> [TASK REQUIREMENTS]: Give back exactly the lines of the material below, starting with the line with "Select the iPhone 13 128GB VN/A row" and going on through the line with "Task: Open left".

> [SUPPLIED ENTRIES]:
··········

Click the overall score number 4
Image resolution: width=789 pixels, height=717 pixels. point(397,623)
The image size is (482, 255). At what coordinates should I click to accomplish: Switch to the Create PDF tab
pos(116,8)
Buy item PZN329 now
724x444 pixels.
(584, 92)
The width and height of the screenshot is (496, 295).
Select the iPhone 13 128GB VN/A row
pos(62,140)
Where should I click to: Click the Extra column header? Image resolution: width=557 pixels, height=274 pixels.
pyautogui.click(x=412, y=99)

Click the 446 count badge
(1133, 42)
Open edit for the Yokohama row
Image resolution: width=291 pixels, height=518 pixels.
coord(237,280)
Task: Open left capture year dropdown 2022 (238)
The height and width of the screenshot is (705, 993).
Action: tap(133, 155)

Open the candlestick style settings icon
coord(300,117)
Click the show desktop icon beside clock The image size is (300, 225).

··········

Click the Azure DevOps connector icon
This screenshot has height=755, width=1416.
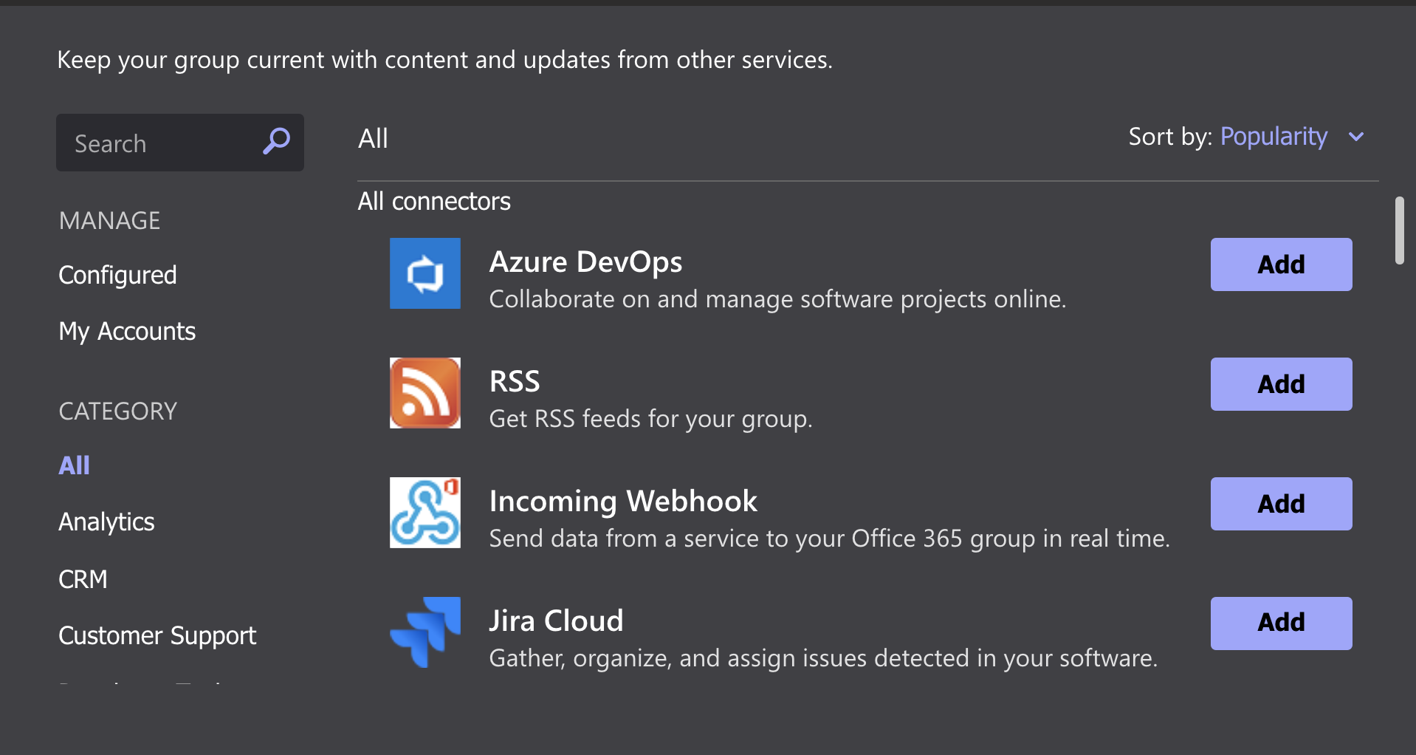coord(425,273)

··········

> [EXPECTED OUTPUT]:
Select the iPhone 13 128GB VN/A row
pos(62,140)
Where should I click to: Click the Extra column header? Image resolution: width=557 pixels, height=274 pixels.
pyautogui.click(x=412, y=99)

Click the 446 count badge
(1133, 42)
Open edit for the Yokohama row
Image resolution: width=291 pixels, height=518 pixels.
coord(237,280)
Task: Open left capture year dropdown 2022 (238)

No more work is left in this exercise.